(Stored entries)
****

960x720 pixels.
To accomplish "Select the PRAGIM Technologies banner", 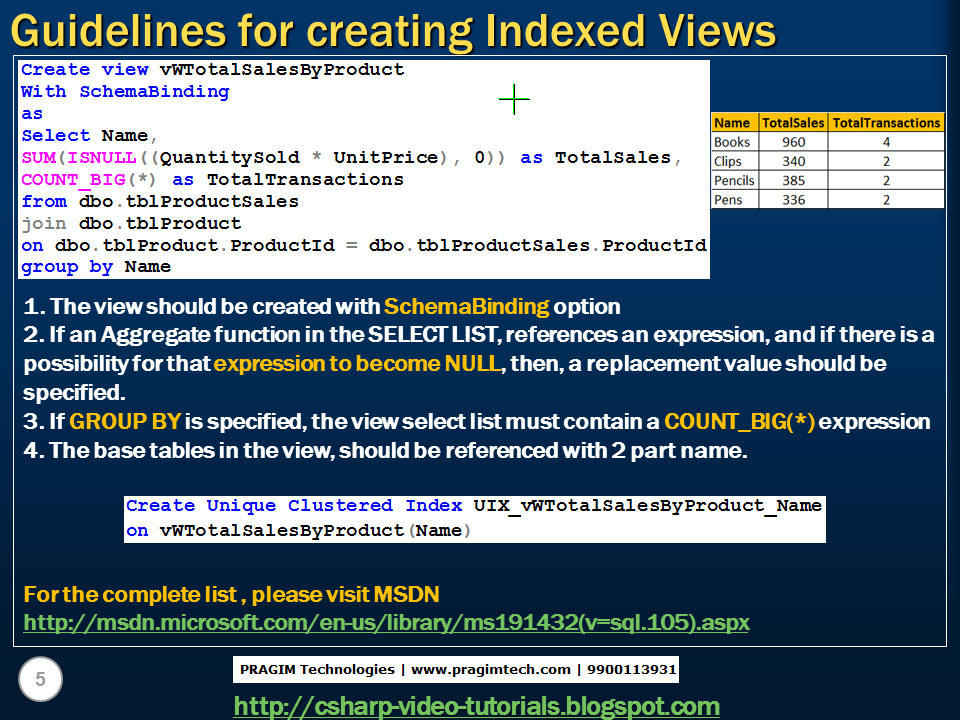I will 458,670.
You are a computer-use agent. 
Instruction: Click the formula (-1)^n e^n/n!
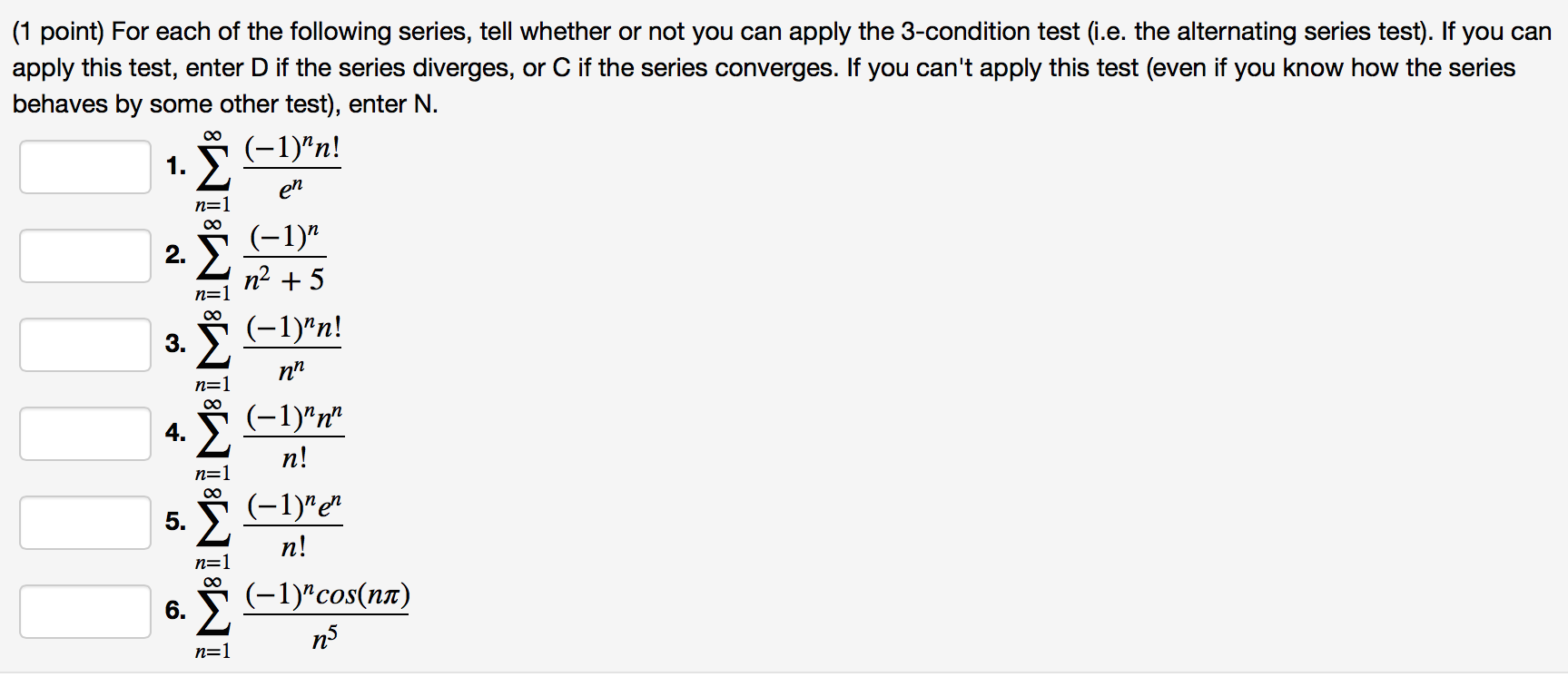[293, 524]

****

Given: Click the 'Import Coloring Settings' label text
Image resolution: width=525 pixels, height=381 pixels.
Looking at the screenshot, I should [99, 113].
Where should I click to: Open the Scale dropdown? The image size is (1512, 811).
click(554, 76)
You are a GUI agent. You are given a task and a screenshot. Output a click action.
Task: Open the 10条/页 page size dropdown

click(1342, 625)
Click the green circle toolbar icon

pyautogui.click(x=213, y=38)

****

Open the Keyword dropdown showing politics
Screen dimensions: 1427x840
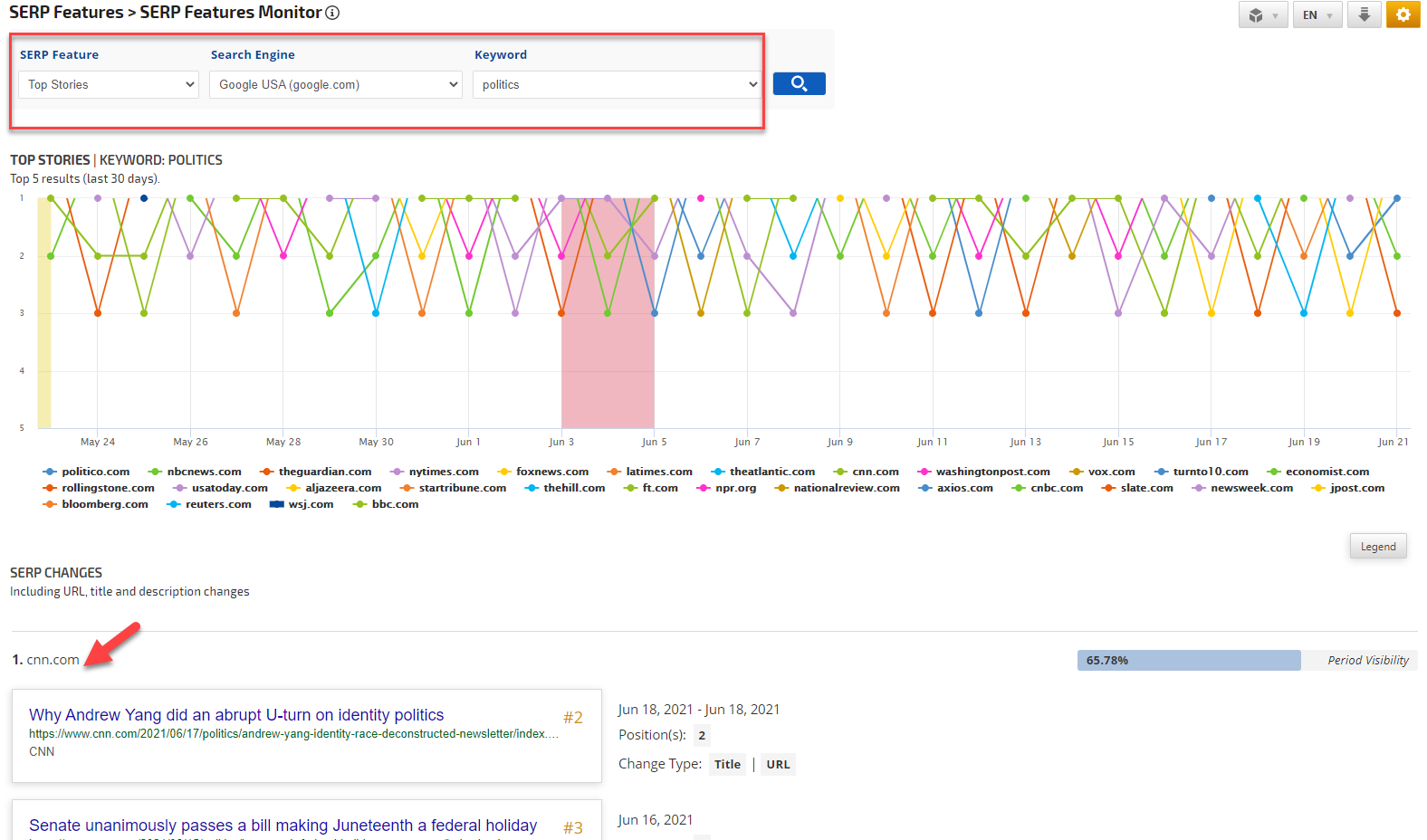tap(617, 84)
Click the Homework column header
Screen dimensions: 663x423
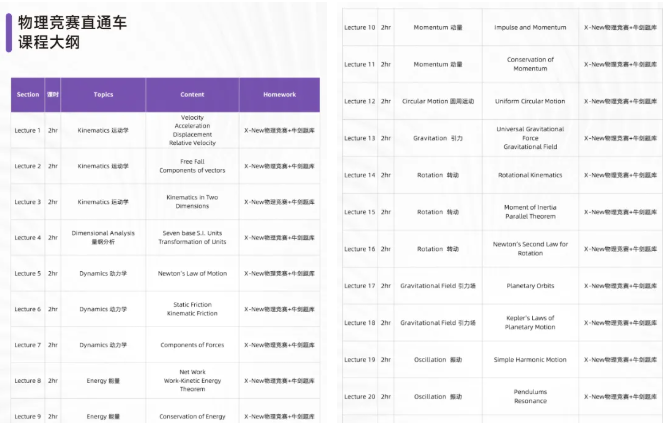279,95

****

Instruction —
Please output the part that opens with the line containing "You are a GUI" and closes with the line containing "pyautogui.click(x=213, y=38)" as a JSON list of strings, one string per line and blank lines left out. Include only those lines.

Answer to the problem —
[
  "You are a GUI agent. You are given a task and a screenshot. Output a click action.",
  "Task: Open the 10条/页 page size dropdown",
  "click(1342, 625)",
  "Click the green circle toolbar icon",
  "pyautogui.click(x=213, y=38)"
]